Role: GPU Software Engineer/GPU Architect
Location: San Jose, CA – Onsite
Duration: 6+ Months Contract (potential conversion)
Pay Rate: $90 t0 $100
Overview: We’re looking for a strong GPU Software Engineer/GPU Architect to join a high‑impact engineering team working on next‑generation AI, GPU, and semiconductor technologies. This role focuses on GPU kernel development, memory architecture, and integration with modern inference systems such as vLLM and SGLang. You’ll work onsite in San Jose, collaborating closely with a team of engineers building high‑performance GPU‑accelerated systems.
- Develop and optimize CUDA/ROCm kernels for AI workloads
- Work with HBM, memory hierarchy, thread scheduling, and P2P communication
- Integrate GPU kernels with vLLM, SGLang, and other inference servers
- Build high‑performance components in C++ and Python
- Support AI frameworks such as PyTorch and TensorFlow
- Optimize multi‑GPU scaling, KV‑cache, and attention kernels
- Profile and debug GPU workloads using Nsight, rocprof, etc.

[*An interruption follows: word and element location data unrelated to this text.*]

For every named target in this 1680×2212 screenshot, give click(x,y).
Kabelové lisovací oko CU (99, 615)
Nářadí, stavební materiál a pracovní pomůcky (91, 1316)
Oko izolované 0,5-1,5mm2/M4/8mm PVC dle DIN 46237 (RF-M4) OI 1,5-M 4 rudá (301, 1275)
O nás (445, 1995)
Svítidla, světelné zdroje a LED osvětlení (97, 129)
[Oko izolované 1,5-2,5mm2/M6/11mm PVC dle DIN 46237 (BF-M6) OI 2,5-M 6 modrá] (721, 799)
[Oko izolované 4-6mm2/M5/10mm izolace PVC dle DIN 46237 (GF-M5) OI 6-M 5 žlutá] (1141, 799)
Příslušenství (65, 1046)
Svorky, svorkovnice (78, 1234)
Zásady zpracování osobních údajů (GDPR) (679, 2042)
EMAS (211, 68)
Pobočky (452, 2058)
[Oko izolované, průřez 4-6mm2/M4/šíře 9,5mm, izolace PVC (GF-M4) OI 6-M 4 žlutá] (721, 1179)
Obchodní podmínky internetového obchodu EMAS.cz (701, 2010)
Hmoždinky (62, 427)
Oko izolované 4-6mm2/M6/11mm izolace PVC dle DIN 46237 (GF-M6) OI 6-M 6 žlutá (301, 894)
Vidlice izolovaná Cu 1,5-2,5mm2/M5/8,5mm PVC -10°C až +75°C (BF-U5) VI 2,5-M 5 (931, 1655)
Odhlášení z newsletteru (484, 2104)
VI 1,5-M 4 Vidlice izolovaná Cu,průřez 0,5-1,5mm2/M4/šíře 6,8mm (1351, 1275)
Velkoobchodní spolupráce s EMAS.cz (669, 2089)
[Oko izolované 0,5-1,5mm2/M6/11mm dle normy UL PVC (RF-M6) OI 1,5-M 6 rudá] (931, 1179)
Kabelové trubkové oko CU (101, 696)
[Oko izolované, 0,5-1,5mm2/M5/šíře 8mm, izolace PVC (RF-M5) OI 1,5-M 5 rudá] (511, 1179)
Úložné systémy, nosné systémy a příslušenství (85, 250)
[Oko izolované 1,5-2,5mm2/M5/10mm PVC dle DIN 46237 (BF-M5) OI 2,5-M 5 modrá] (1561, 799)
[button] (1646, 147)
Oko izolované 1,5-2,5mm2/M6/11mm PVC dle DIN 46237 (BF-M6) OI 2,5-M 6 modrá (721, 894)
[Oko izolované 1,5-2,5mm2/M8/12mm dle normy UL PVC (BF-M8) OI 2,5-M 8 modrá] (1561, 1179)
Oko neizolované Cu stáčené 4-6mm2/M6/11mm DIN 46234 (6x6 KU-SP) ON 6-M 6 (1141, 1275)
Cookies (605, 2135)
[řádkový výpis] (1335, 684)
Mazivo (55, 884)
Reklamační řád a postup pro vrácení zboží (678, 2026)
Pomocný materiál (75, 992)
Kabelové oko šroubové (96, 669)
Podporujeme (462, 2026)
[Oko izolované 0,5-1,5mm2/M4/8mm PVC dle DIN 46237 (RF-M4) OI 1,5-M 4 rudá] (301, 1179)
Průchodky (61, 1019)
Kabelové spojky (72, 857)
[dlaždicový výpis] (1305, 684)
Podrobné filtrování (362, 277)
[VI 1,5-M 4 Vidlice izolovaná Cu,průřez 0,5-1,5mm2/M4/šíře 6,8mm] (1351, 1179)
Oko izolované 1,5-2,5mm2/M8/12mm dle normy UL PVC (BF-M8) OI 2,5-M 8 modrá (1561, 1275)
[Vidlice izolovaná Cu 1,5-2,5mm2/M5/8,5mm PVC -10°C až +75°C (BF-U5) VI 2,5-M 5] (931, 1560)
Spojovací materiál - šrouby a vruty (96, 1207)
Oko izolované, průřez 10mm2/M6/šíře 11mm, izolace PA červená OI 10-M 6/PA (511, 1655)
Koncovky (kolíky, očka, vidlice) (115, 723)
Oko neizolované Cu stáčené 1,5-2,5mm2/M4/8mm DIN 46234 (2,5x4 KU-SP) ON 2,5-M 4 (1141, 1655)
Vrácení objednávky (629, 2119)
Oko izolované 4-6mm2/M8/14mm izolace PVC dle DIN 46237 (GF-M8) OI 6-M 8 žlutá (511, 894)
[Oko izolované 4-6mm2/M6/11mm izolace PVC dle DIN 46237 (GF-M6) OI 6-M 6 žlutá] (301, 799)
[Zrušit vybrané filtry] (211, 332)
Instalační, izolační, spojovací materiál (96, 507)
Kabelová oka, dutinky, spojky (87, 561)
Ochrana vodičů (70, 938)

- Collaborate with cross‑functional GPU, AI, and semiconductor teams
Required Skills:
- Strong experience with CUDA, ROCm/HIP, OpenCL, or MPI
- Deep understanding of GPU architecture, HBM, memory models, and thread hierarchies
- Hands‑on experience with AMD/NVIDIA GPU software stacks
- Expert‑level C++ and Python
- Experience with PyTorch or TensorFlow
- Experience with vLLM, SGLang, or similar inference systems
Preferred Skills:
- RDMA, RoCE, InfiniBand, or Infinity Fabric
- Distributed inference/training or HPC experience
- Semiconductor or hardware‑adjacent experience